**Quoted passage**
— START —
The Benefits of Cloud Native ML And AI
As big data gets more complex, companies are struggling to accommodate the storage and computing needs of average organizations, much less massive enterprises. This is where cloud-native ML and AI comes into play.
What Does Cloud Native Mean?
Your computing power is limited. No matter what kind of hardware and software you buy, you’ll always be tiptoeing towards obsolescence. This is normal — and has been for years — but with the advent of big data and AI, we’re tiptoeing there just a little bit faster.
Enter cloud-native applications. The introduction of the cloud has democratized computing capability. Companies can deploy applications at scale using massive cloud computing and storage capabilities. Cloud native apps never settle into in-house systems. Instead, they run in the elastic computing environment, delivering reusable features through things like containers that can operate using agile.
Short story? You can deploy programs faster, progressively bigger, and with fewer taxes on your limited computing resources. Plus, the cloud can package your application into a container, allowing you to replicate the results across multiple platforms.
What Is Cloud Native Machine Learning?
— END —
[Data entries]
— START —
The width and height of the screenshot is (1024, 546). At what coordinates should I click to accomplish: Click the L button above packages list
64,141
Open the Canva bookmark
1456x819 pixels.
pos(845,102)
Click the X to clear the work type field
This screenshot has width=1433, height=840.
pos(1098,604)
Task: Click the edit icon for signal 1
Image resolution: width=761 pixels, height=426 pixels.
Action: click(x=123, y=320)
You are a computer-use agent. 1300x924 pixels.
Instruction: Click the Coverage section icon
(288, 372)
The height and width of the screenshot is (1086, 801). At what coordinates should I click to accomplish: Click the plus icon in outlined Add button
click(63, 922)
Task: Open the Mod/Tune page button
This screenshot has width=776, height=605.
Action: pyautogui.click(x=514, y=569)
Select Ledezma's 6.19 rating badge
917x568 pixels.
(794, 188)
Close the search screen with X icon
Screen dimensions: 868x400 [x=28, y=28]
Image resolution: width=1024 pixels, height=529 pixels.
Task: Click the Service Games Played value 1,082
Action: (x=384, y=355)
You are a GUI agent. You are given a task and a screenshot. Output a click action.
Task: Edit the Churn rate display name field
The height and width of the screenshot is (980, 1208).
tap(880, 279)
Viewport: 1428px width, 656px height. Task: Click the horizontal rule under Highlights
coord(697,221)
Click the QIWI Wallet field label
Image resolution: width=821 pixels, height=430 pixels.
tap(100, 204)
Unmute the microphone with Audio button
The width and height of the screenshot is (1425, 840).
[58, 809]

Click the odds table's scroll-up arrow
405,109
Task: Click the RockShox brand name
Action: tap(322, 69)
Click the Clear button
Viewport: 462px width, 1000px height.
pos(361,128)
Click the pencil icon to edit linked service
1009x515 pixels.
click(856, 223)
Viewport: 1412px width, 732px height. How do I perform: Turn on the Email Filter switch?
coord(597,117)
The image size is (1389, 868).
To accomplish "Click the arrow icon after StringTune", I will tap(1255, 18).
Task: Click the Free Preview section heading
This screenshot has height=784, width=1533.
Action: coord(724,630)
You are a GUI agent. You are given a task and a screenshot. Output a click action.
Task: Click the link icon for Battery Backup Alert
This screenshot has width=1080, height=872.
— END —
**Problems and tasks**
1. In the piece on cloud-native ML and AI, what can the cloud package your application into?
2. Take the article on cloud-native ML and AI further, picking up after its last heading, "What Is Cloud Native Machine Learning?"

**Answers for this exercise**
1. A container, which lets you replicate the results across multiple platforms.

2.
Machine Learning requires datasets for training models to perform tasks. The machine brain learns to identify a hotdog versus “not a hotdog,” for example, by consuming raw training in the form of pictures of hotdogs versus not hotdogs. Accessing the type of data you need for training more complex tasks can be frustrating when you don’t have the human or processing power you need.
Your sole data scientist can’t go through thousands of piece of data to train the machine to recognize the hot dog. Instead, by deploying those tools in the cloud, a company could automate machine learning and operate at scale.
The cloud allows organizations to use automated or managed machine learning to remove the tax on limited human resources. It removes limitations and access to data and machine learning, allowing all stakeholders to access the program and insights. In short, everyone gets to know which is a hotdog and which isn’t.
It also opens the door for citizen data scientists to deploy programs without having experience in code. The cloud uses automation to train and serve out a model. The user can evaluate the model, debug, and replicate results from the cloud directly.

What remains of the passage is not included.